Sin dai tempi di Street Fighter III: Third Strike, la celebre serie picchiaduro di Capcom è sempre stata caratterizzata dall'aura di essere un gioco per i giocatori già rodati, dove i neofiti non avevano alcuna possibilità di mettersi alla prova. Eppure, a partire da Street Fighter IV, il producer Yoshinori Ono ha cercato di cambiare tutto questo per renderlo un gioco più accessibile per tutti.
Ono ha spiegato in dettaglio questo aspetto nel corso di un'intervista con Game Informer in cui ha detto:
"Parlando di Street Fighter III, è risaputo che si tratta di un gioco master class, è un capolavoro in sé e per sé, ma il gioco era arrivato a un punto e ad un livello così alto che solo i giocatori super esperti avrebbero potuto giocarci. Era necessario essere davvero esperti per avere una qualche possibilità di giocare a quel titolo, ad un certo punto".
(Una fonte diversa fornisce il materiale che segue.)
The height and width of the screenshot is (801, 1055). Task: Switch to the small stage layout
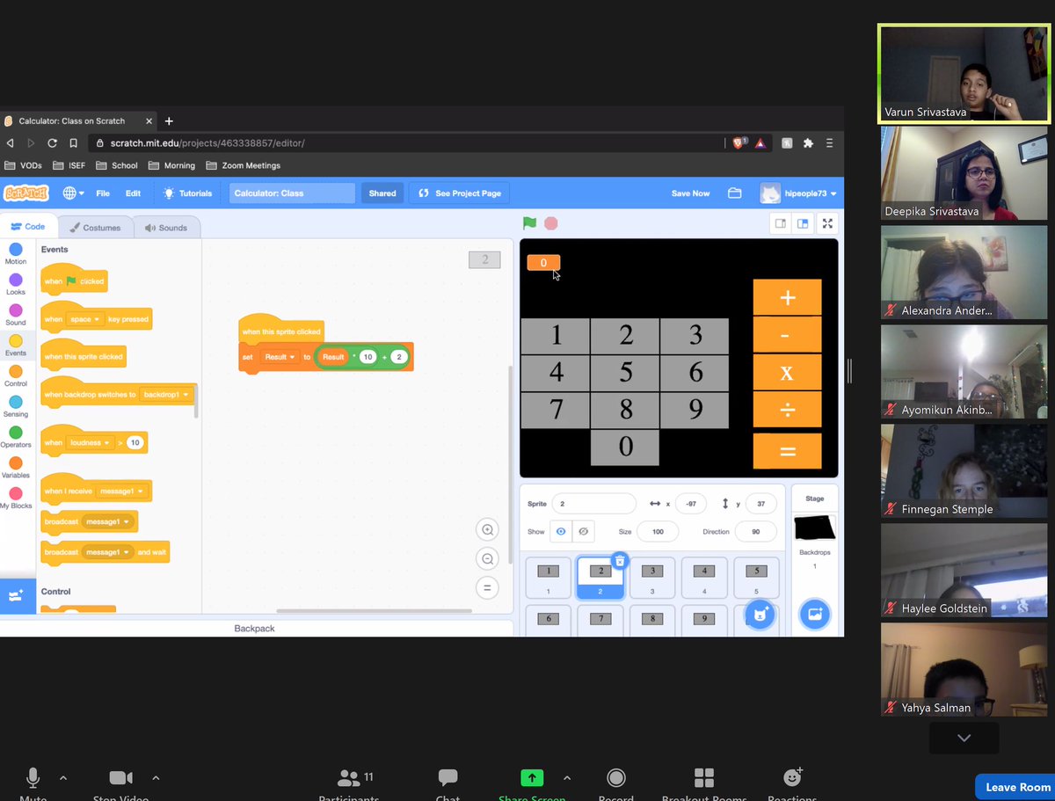[780, 223]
In Street Fighter V, Ono vuole che tutti abbiano una possibilità di vincere e il gioco è stato sviluppato con l'idea di essere più giocabile e accessibile per tutti:
"Quando abbiamo parlato di sviluppare Street Fighter V, abbiamo voluto fare in modo che venisse un po' abbassata la barriera all'ingresso, per quanto umanamente possibile. Quello che volevamo fare era eliminare il divario tra giocatori troppo forti e i nuovi giocatori il più possibile. Volevamo fare in modo che quasi tutto ciò che si fosse imparato dal titolo precedente, venisse completamente dimenticato - almeno per quanto umanamente possibile.
Così facendo, abbiamo finito per ridurre il divario tra i giocatori davvero forti e nuovi giocatori. Adesso questo iato è più ridotto".
Avete giocato alla demo di Street Fighter V su PlayStation 4? Siete d'accordo con quanto detto da Ono?